Excerpt provided
————

The Washington Post Managing Editor Steve Coll will discuss his new book, "Ghost Wars: The Secret History of the CIA, Afghanistan, and Bin Laden, from the Soviet Invasion to September 10, 2001," at Old Dominion University Wednesday, March 17.

The lecture, which is free and open to the public, will be held at 7:30 p.m. in the North Cafeteria in Webb University Center.

In "Ghost Wars," Coll examines the CIA's involvement in the covert wars in Afghanistan that fueled Islamic militancy and gave rise to Bin Laden's al Qaeda. Written in a news style, the book comprehensively tells the story of the CIA's program against Soviet troops, to the rise of the Taliban, to the secret efforts of the CIA to capture or kill bin Laden in Afghanistan after 1998.

Coll, who has served as managing editor of The Post since 1998, has been a reporter, foreign correspondent and editor at the newspaper since 1985. After working as a contributing editor at California Magazine and authoring a book about the lawsuit and politics that led to the breakup of AT&T, he joined The Post initially as a feature writer in the Style section.

————

Stored items

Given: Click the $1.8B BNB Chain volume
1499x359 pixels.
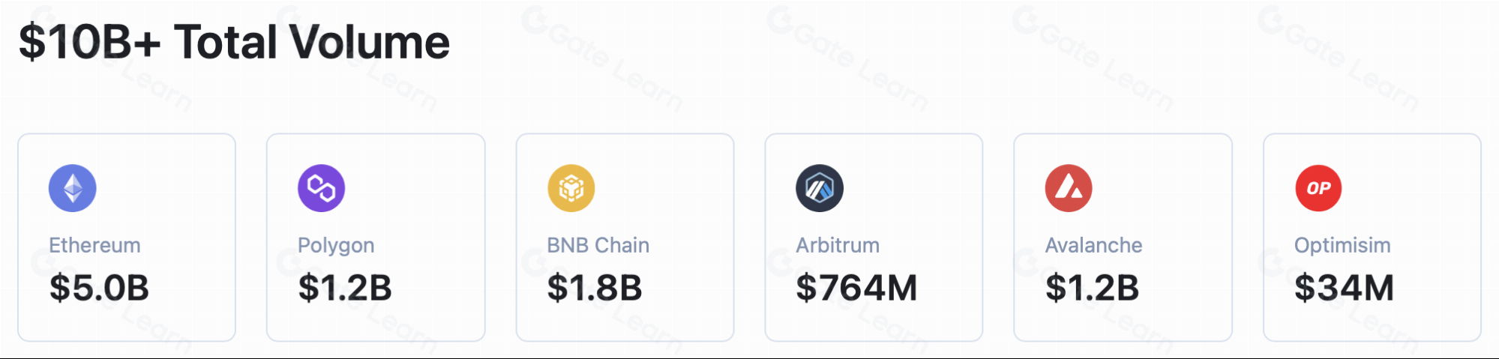Looking at the screenshot, I should click(595, 288).
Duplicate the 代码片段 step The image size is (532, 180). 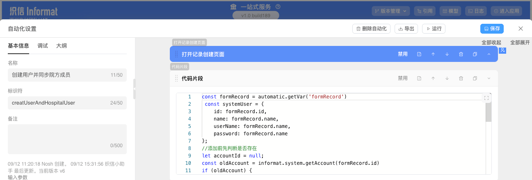point(475,78)
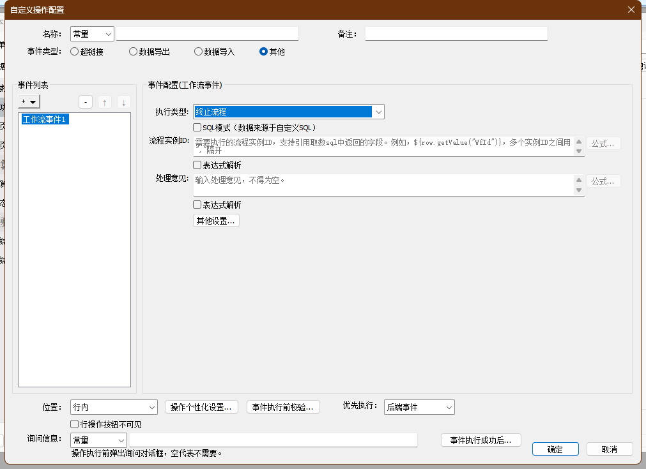
Task: Choose 数据导入 radio option
Action: [198, 52]
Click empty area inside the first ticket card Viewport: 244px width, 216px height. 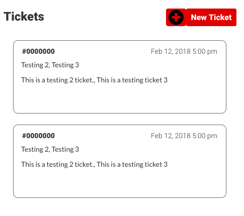[120, 99]
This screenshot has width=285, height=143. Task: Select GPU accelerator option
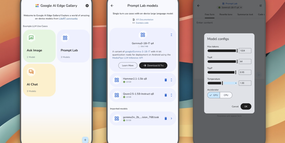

————

Directive 1
According to the lecture announcement, where will the lecture be held?
Directive 2
Indicate whether each statement agrees with the lecture announcement: (a) Coll has been managing editor of The Post since 1985; (b) the lecture is open to the public at no charge; (c) Coll first joined The Post as a feature writer in the Sports section.
Directive 3
Rename "North Cafeteria" to "South Cafeteria" in the lecture announcement, beginning at the words "The Washington Post" and stopping after "Afghanistan after 1998.".
The items were taken from a separate source.

Task response 1
In the North Cafeteria in Webb University Center.

Task response 2
(a) No: "has served as managing editor of The Post since 1998"
(b) Yes: "free and open to the public"
(c) No: "as a feature writer in the Style section"

Task response 3
The Washington Post Managing Editor Steve Coll will discuss his new book, "Ghost Wars: The Secret History of the CIA, Afghanistan, and Bin Laden, from the Soviet Invasion to September 10, 2001," at Old Dominion University Wednesday, March 17.

The lecture, which is free and open to the public, will be held at 7:30 p.m. in the South Cafeteria in Webb University Center.

In "Ghost Wars," Coll examines the CIA's involvement in the covert wars in Afghanistan that fueled Islamic militancy and gave rise to Bin Laden's al Qaeda. Written in a news style, the book comprehensively tells the story of the CIA's program against Soviet troops, to the rise of the Taliban, to the secret efforts of the CIA to capture or kill bin Laden in Afghanistan after 1998.